Most adults know they should keep an emergency fund. Most don't. Most know they should pay every bill on time and never carry a credit card balance. Most don't. Most know they should start contributing to a 401(k) early, when compounding does the heavy lifting. Most don't.

Budget Challenge measures what students actually do. For 10 weeks, every student manages a virtual adult life — paychecks, rent, bills, credit cards, a 401(k), insurance, and the unexpected expenses that show up uninvited — and competes for nine trophies that map directly to the real-world financial skills adults struggle with the most.

Literacy+Capability Together.

Why one semester is enough.

Here's the question every personal finance teacher faces. The standards require literacy — that students know personal finance. But ask anyone — parents, teachers, the students themselves — what financial education should actually accomplish, and the answer comes back the same: students should be able to do personal finance.
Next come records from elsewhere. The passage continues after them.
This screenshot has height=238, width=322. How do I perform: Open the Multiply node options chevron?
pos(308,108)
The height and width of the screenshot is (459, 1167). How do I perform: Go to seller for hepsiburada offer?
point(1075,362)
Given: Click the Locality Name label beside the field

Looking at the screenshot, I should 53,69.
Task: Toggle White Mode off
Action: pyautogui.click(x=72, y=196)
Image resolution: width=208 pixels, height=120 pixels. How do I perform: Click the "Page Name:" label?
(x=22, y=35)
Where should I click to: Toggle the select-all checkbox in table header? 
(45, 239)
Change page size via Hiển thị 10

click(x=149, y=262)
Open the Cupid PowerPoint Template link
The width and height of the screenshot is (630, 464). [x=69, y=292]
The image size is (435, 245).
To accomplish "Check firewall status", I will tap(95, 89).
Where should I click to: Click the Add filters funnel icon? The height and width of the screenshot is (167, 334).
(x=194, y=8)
They need capability.

How do you produce both in a single semester?

Consider what 13 years of school produces in the subjects we've been teaching the longest. After 12 grades of reading instruction, only 68% of high-school seniors reach the NAEP Basic threshold. After 12 grades of math, only 55% do.* That's the floor — not proficient. The minimum.

Twelve years of instruction in two of the three R's. And nearly half of graduating seniors don't clear the floor in math. Almost a third don't clear it in reading.
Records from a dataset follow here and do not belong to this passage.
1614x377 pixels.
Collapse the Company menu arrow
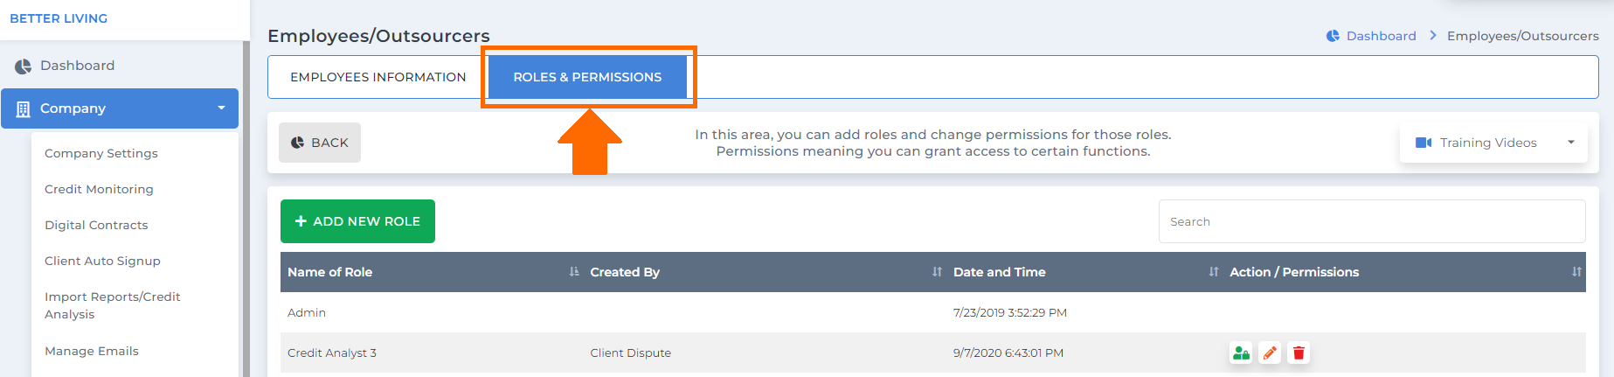tap(221, 108)
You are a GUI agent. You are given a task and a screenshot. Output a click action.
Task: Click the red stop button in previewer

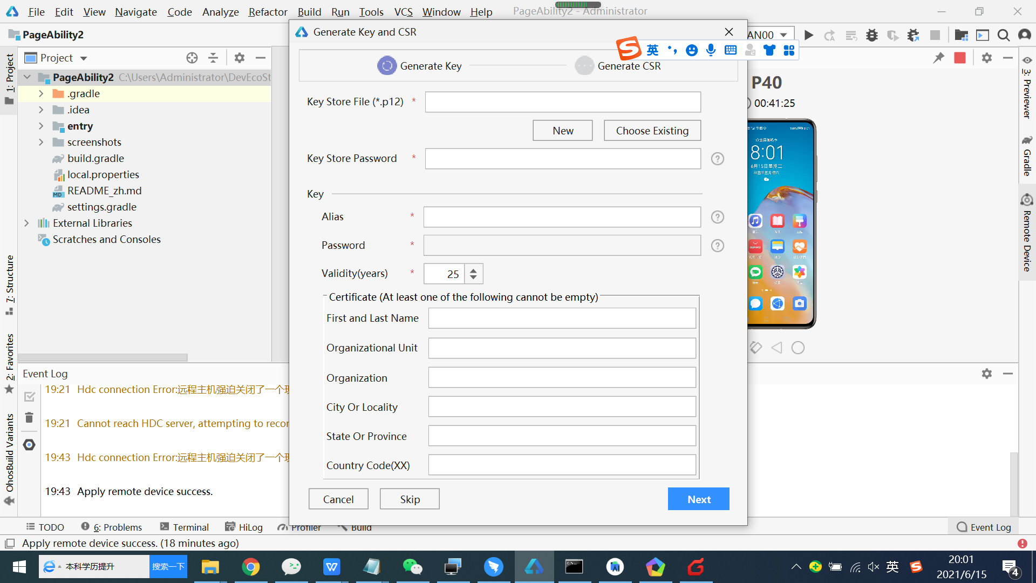coord(959,58)
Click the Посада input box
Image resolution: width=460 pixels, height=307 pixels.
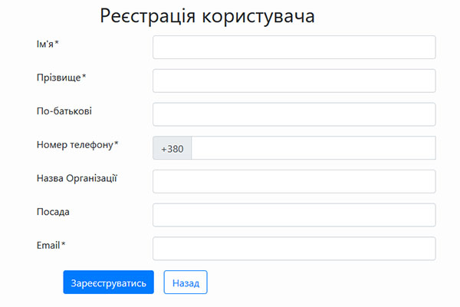294,215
Personal finance gets one semester.

If the only tool is traditional instruction — lectures, textbooks, quizzes — there is no way to make 18 weeks accomplish what 13 years of the same approach can't. That's why most financial literacy programs don't move outcomes. Not because the teachers are wrong or the curriculum is weak. Because there isn't enough time to convert instruction into capability.
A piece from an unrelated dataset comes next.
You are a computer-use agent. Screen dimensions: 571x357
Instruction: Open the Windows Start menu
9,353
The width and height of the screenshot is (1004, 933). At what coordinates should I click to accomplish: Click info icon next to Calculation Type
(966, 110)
Budget Challenge® produces the results it does because instruction and practice happen at the same time, every week, for ten weeks straight. Each concept students read about in the textbook, they immediately use in the simulation. Each consequence they meet in the simulation, the textbook explains. Practice cements instruction. Instruction makes sense of practice. Each half does the work the other half can't.

That's how one semester works.

The proof is right above. Literacy: a traditional one-semester PF course lifts Jump$tart scores by just 2.3 points over no financial education at all (53.5% vs 51.2%). Budget Challenge lifts them by 34.2 points (85.4% vs 51.2%) — more than 14× the literacy improvement a traditional course delivers. Capability: across the nine adult-life financial skills shown above, most engaged students earn the trophy — for behaviors a majority of American adults still can't do.

* U.S. Department of Education, Institute of Education Sciences, National Center for Education Statistics, 2024 NAEP Grade 12 Reading and 2024 NAEP Grade 12 Mathematics Assessments. Released September 2025. NAEP Grade 12 is administered on a multi-year cycle; 2024 is the most recent administration.